Él la besó de nuevo y murmuró:

—Mira, amor mío. —Xanthia se volvió en sus brazos hacia la ventana—. ¿No
es ése el Mae Rose que acaba de rebasar Wapping Old Stairs?

En el rostro de Xanthia se dibujó una alegre sonrisa.

—¡Gracias a Dios! —exclamó, llevándose una mano al pecho—. ¡Por fin ha


llegado!
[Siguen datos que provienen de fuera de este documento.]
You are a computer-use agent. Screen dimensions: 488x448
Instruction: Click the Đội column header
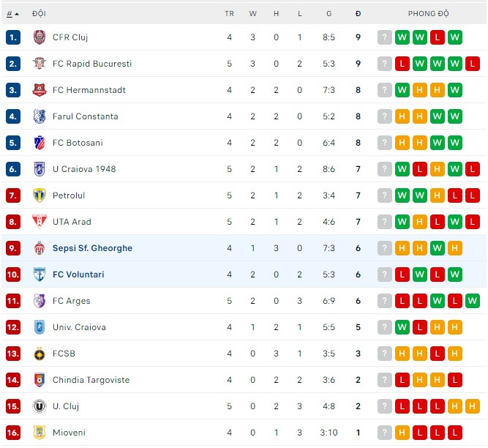coord(39,14)
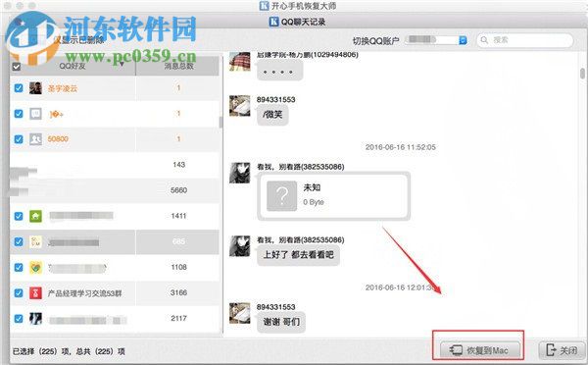Click the 关闭 button
Image resolution: width=588 pixels, height=365 pixels.
coord(562,350)
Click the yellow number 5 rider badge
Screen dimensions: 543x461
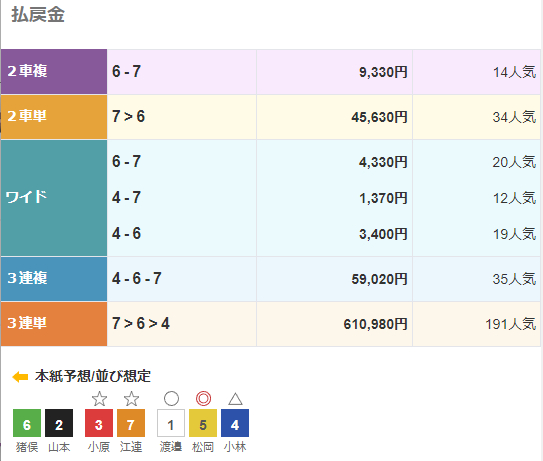coord(203,423)
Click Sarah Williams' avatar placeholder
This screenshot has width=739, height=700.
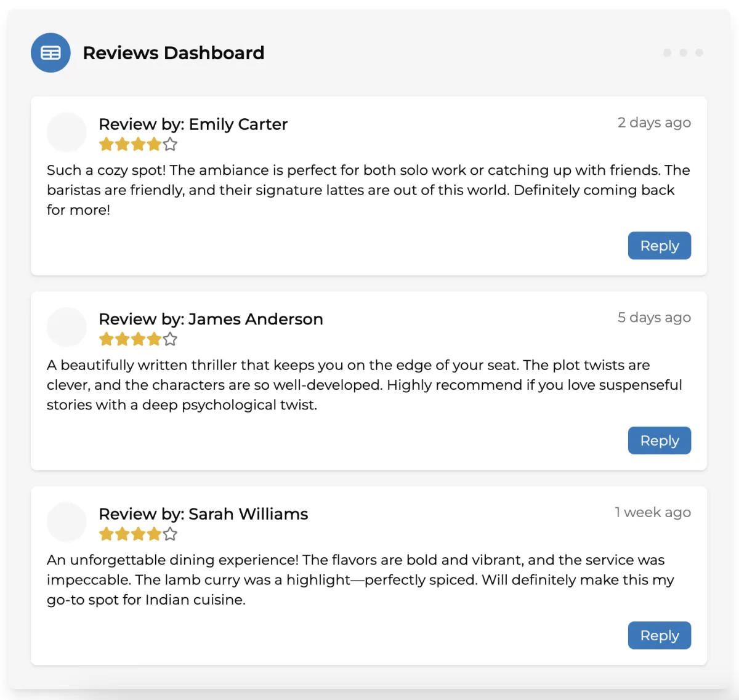pyautogui.click(x=67, y=522)
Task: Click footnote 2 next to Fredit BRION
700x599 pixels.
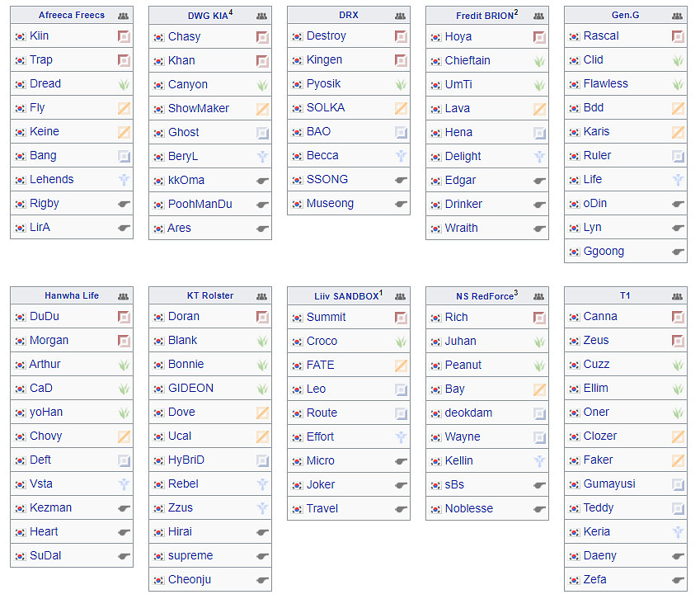Action: 515,12
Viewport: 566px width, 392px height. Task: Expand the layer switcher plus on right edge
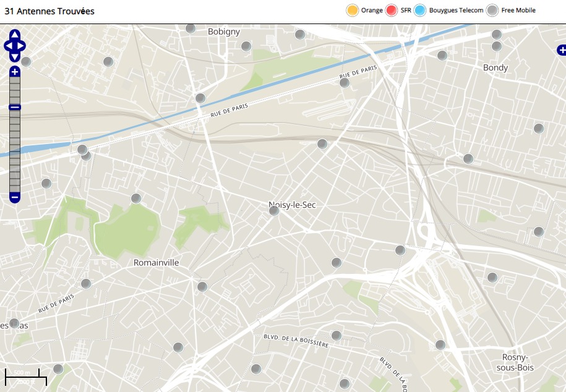[x=561, y=50]
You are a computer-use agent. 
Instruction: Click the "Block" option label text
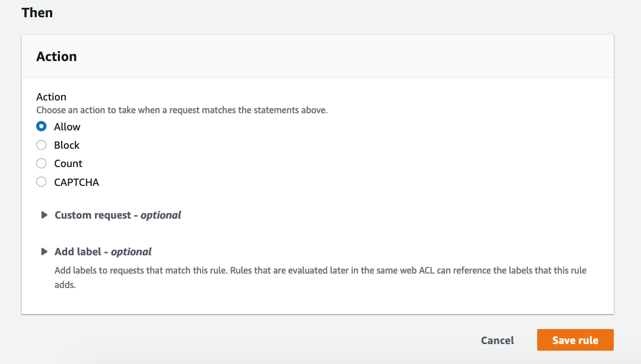point(67,145)
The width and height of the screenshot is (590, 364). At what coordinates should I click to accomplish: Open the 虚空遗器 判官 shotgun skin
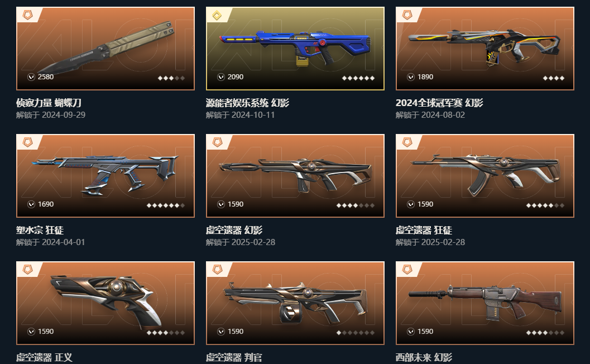(295, 303)
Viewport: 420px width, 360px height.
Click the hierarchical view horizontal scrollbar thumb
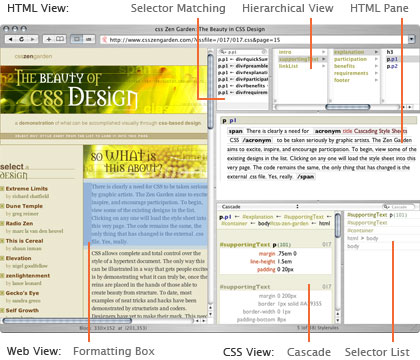click(348, 107)
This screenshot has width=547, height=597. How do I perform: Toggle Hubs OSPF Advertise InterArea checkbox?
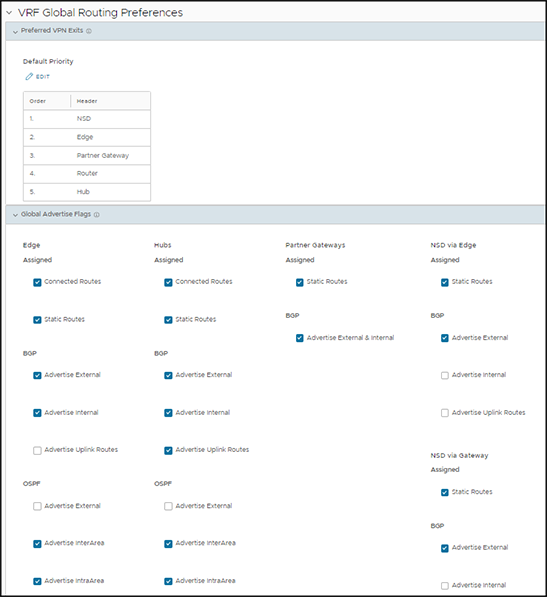click(x=168, y=544)
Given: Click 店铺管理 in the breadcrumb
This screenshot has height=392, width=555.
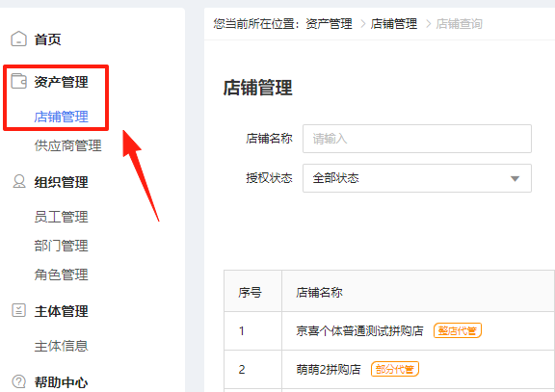Looking at the screenshot, I should tap(394, 24).
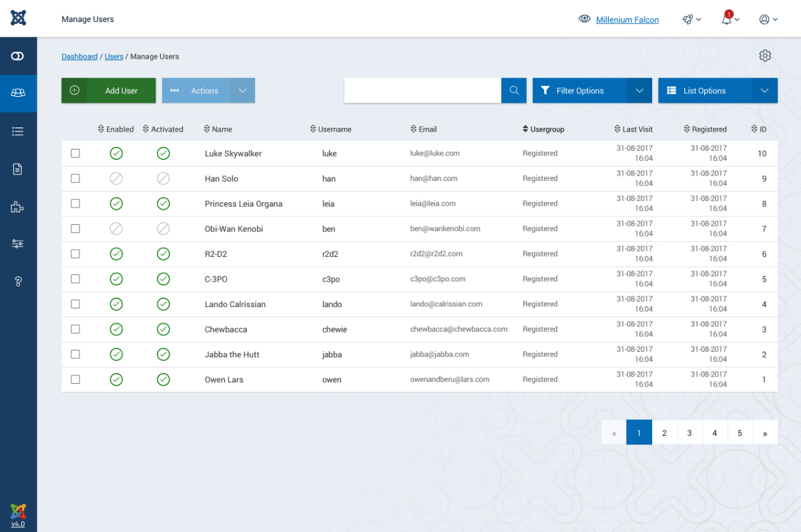Click the green Add User button
Screen dimensions: 801x532
pyautogui.click(x=108, y=90)
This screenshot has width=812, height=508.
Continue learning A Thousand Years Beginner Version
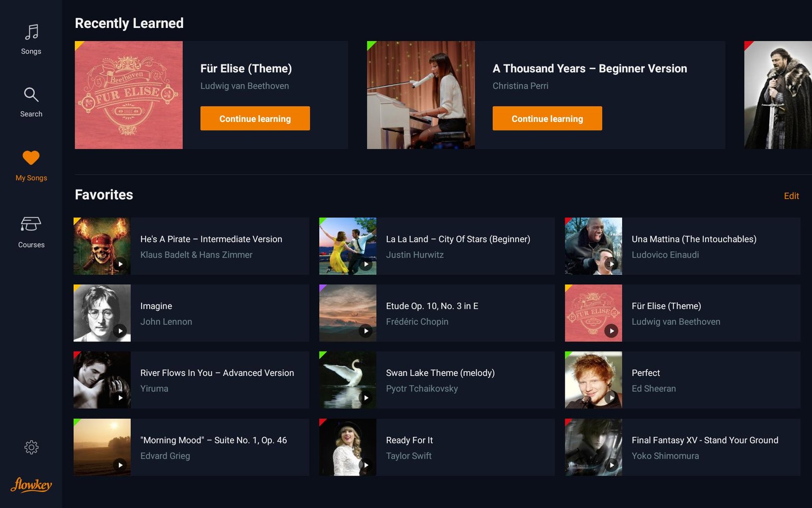pos(547,118)
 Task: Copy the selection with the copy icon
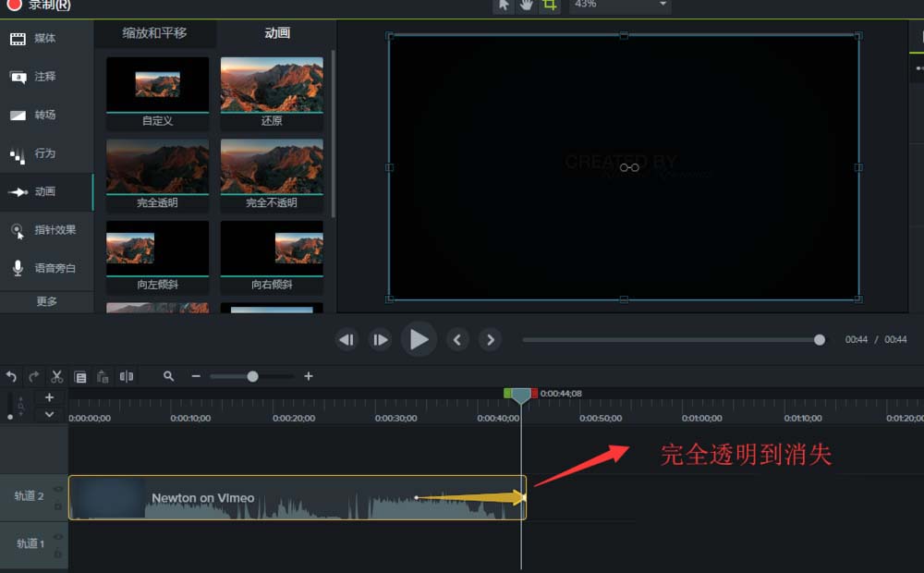[x=80, y=376]
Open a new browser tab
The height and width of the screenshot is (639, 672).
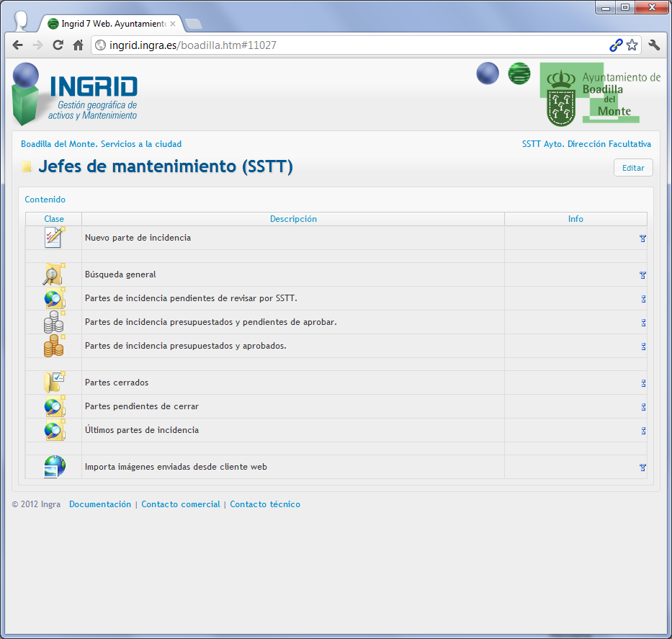click(193, 24)
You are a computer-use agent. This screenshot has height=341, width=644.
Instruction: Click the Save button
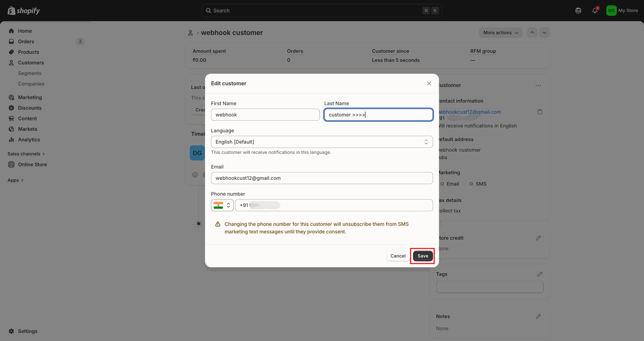click(423, 256)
Con seis semanas de retraso, pero sano y salvo.

—¿Quién está al timón?

—El capitán Stretton —respondió ella.

Nash le apretó el hombro en un gesto reconfortante.

—Entonces bajemos a saludarlo, Zee —dijo—. Bajemos juntos a dar la


bienvenida al Mae Rose , que ha llegado a puerto sano y salvo.

Xanthia alzó la vista para mirar al hombre que amaba y le tomó la mano.
Bajaron juntos la estrecha escalera y salieron al soleado exterior. Hacía una
tarde ideal. Juntos se encaminaron hacia su futuro.